The OCU's three-year labor contract expired at midnight Wednesday. There was a rushed exchange of proposals from the union and employers as midnight approached. The OCU emailed its proposal to employers at about 8:30 p.m. The employers shot back their counter proposal just before the deadline, but it was not accepted.
On Thursday morning, the union workers threw up picket lines at terminals in the Port of Los Angeles and Port of Long Beach.
The lines temporarily closed down the terminals, but an arbitrator - whose job it is to settle waterfront disputes between the dockworkers and the Pacific Maritime Association - ruled that it wasn't a bonafide picket line because the OCU leaders had not bargained in good faith since they didn't give management enough time to consider the union's proposal before deciding to strike.
Although many of the companies that employ the clerical workers are the same ones that employ the dock workers, the two groups are covered under different contracts. The dockworkers' contract is administered by the PMA; the clerical workers contract is administered by the Los Angeles-Long Beach Harbor Employers Association.
The job actions capped a busy week in the relationship between the OCU and the companies that employ its members. The union members approved a strike authorization vote with the results announced on Tuesday.

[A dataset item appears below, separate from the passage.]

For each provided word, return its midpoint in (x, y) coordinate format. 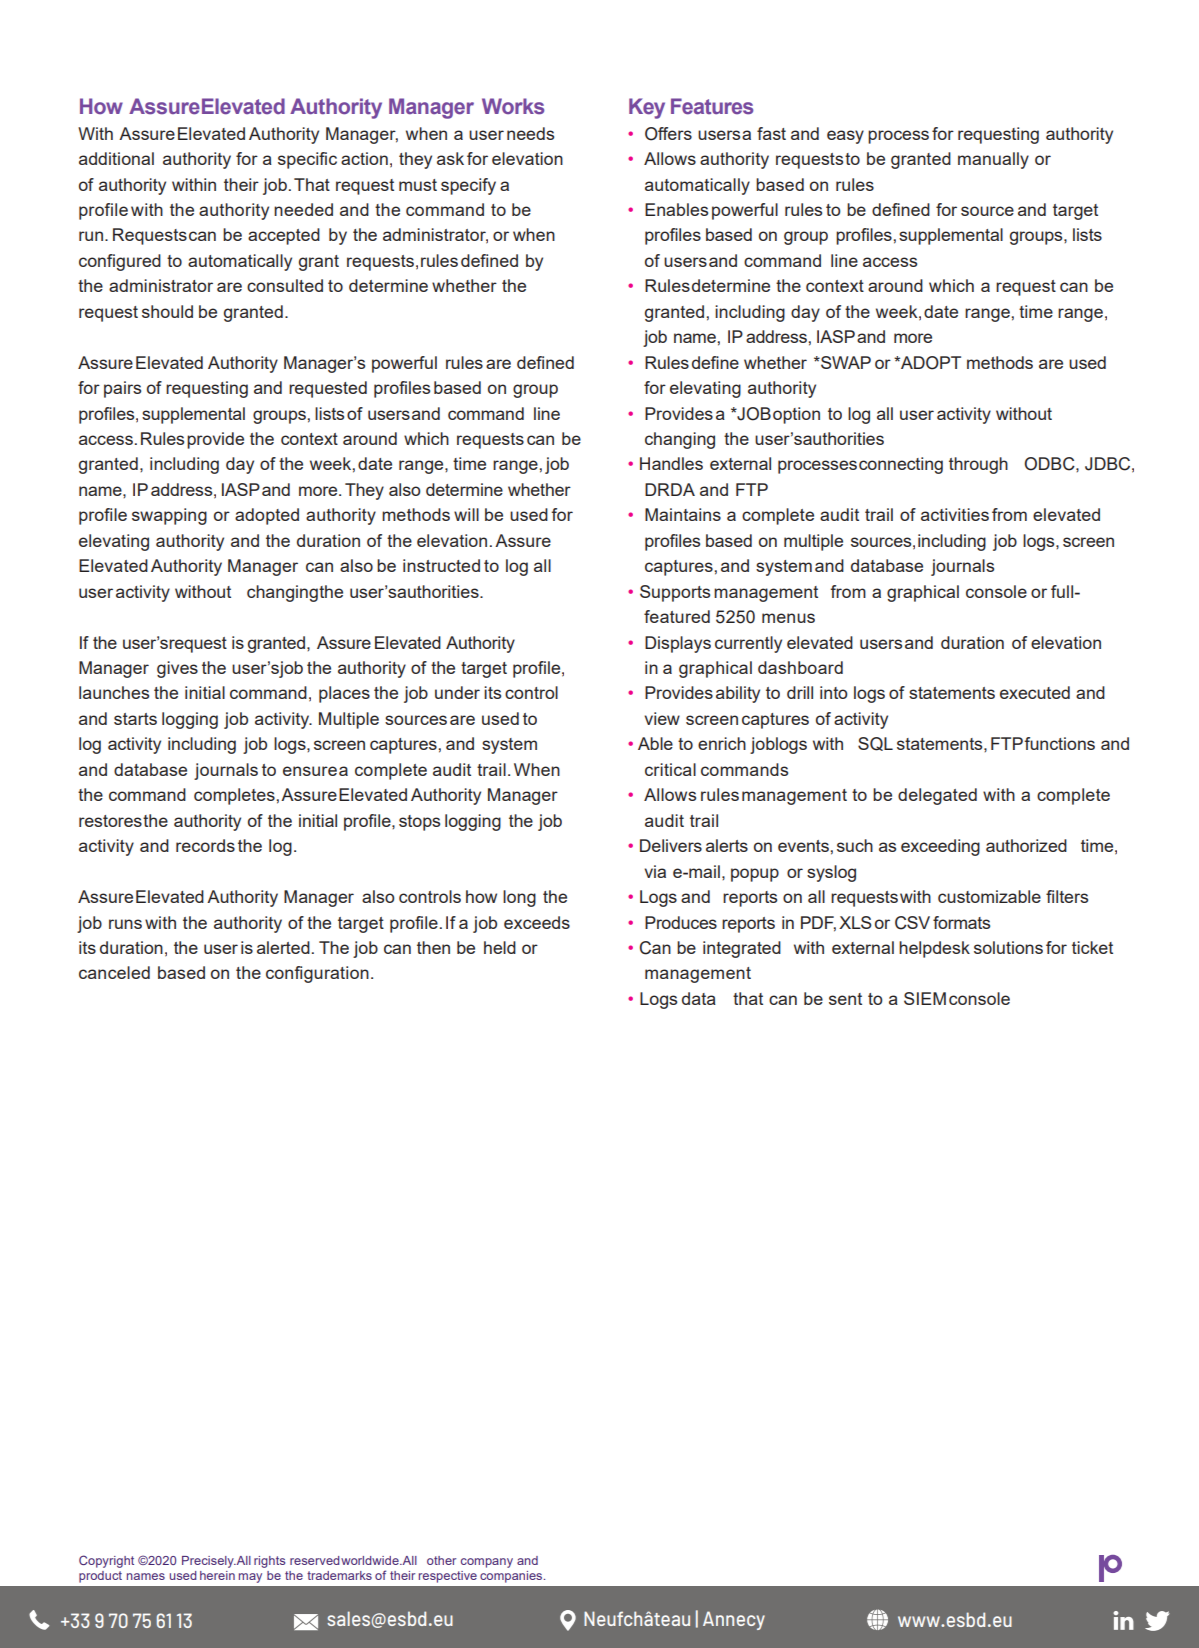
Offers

In dueling press releases sent out as the deadline neared, the union accused the companies - all located in or around the Port of Los Angeles and Port of Long Beach - of attacking the clerical workers' job security and using technology to outsource the work to foreign lands.
In their release, the companies accuse the union of setting a course for "disruption, not resolution" and refusing to negotiate a "fair and reasonable" contract at a time when the economy is in a fragile recovery from a historic 18-month decline.

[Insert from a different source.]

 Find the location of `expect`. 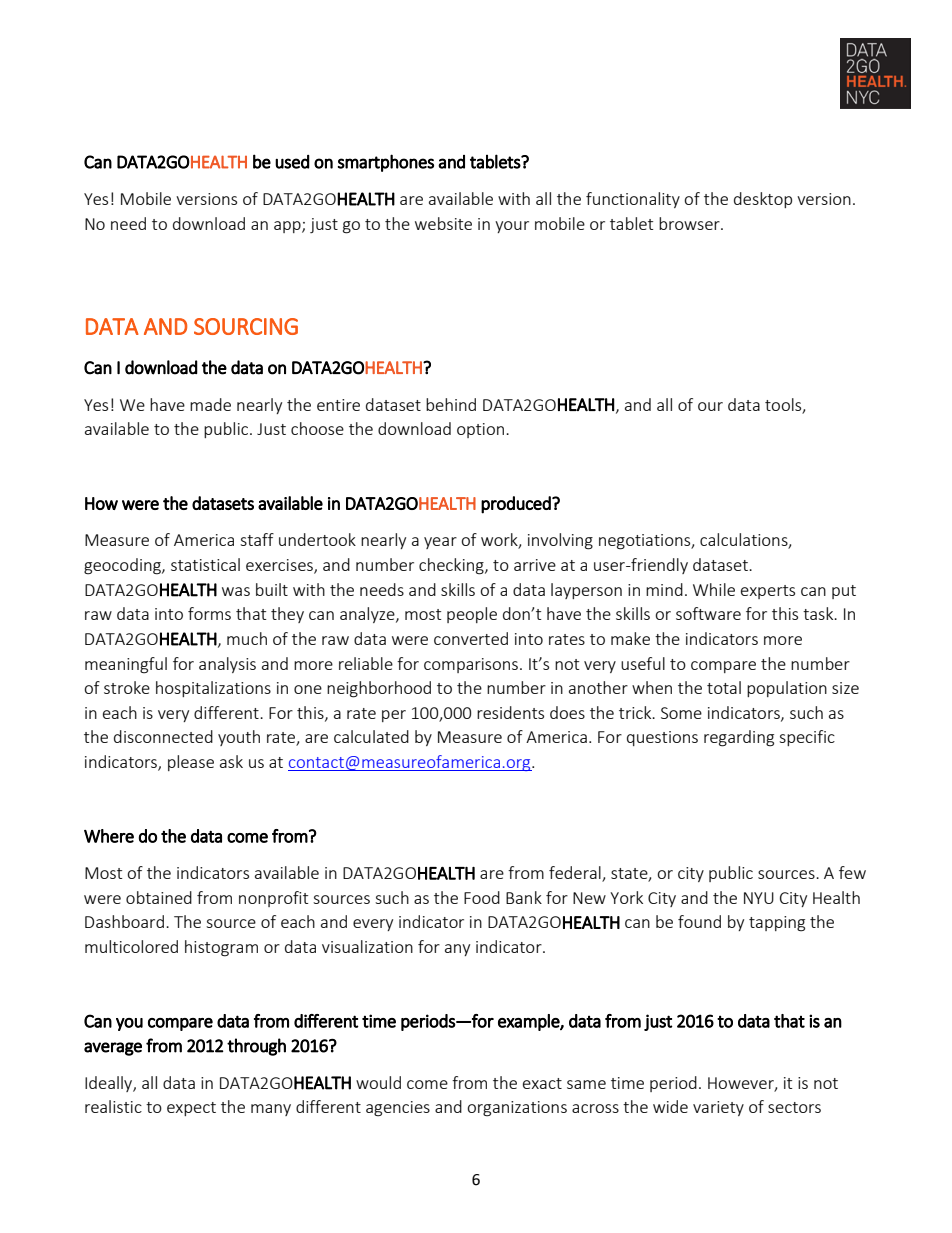

expect is located at coordinates (191, 1109).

One thing everybody agrees on is that the OCU members are among the highest paid clerical workers in the U.S. According to the companies, the average OCU clerical worker earned $96,900 in 2009. Company negotiators say they have offered the union a pay hike, a 10 percent increase in pension benefits, and a company-paid health plan.

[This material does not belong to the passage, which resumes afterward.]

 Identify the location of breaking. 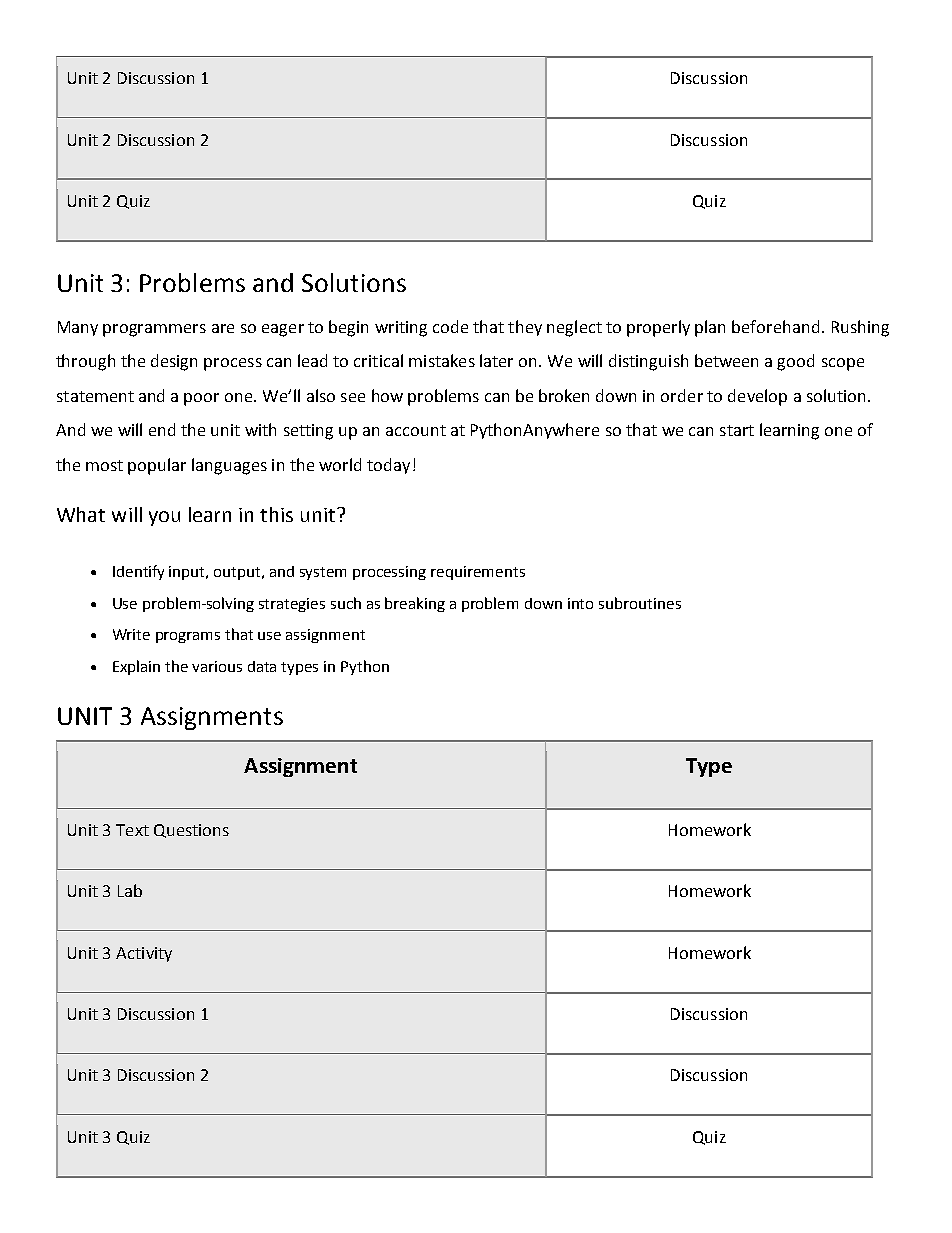
(415, 604).
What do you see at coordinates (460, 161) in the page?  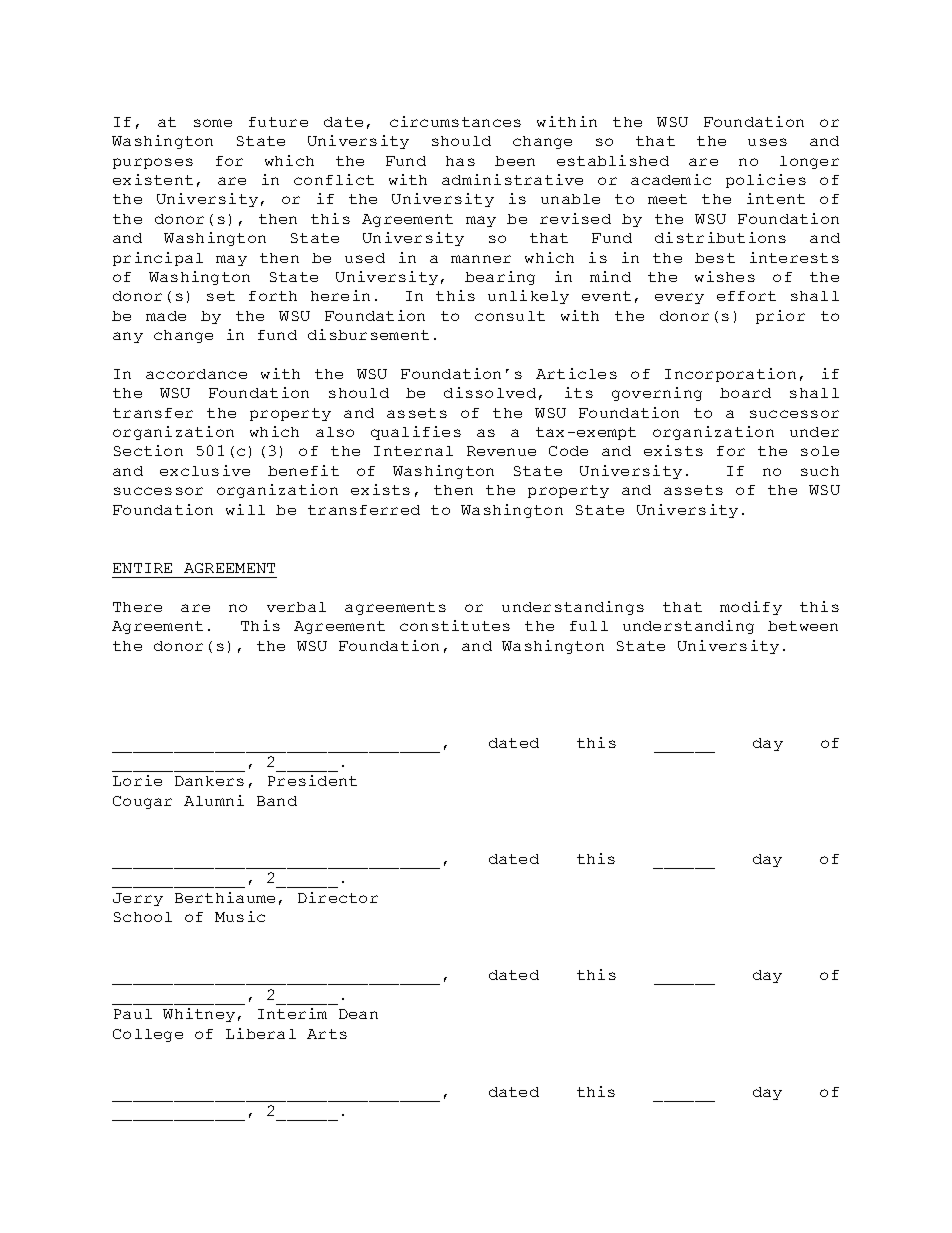 I see `has` at bounding box center [460, 161].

Management accuses the union of seeking "featherbedding" provisions that would force the companies to hire temporary and replacement workers even when there is no work available and a roll-back of provisions in earlier contracts that allow the company to use "technology demanded by the employers' customers."
The union says it did allow a reduction in headcount during the dark days of the recession, but now business is back and management is seeking contract language that would erode job security.
Despite the power plays and tough talk from both sides, nobody wants any lengthy disruption at this time. The dockworkers are finally back on the job full time and making the kind of money they made pre-recession. The companies don't want a shutdown when they are just beginning to climb back out of the fiscal black hole. And the clerical workers want to make sure their jobs, and their big paychecks, don't go somewhere else.
In other words, there probably is not going to be major labor problem on the docks. But probably is not for sure.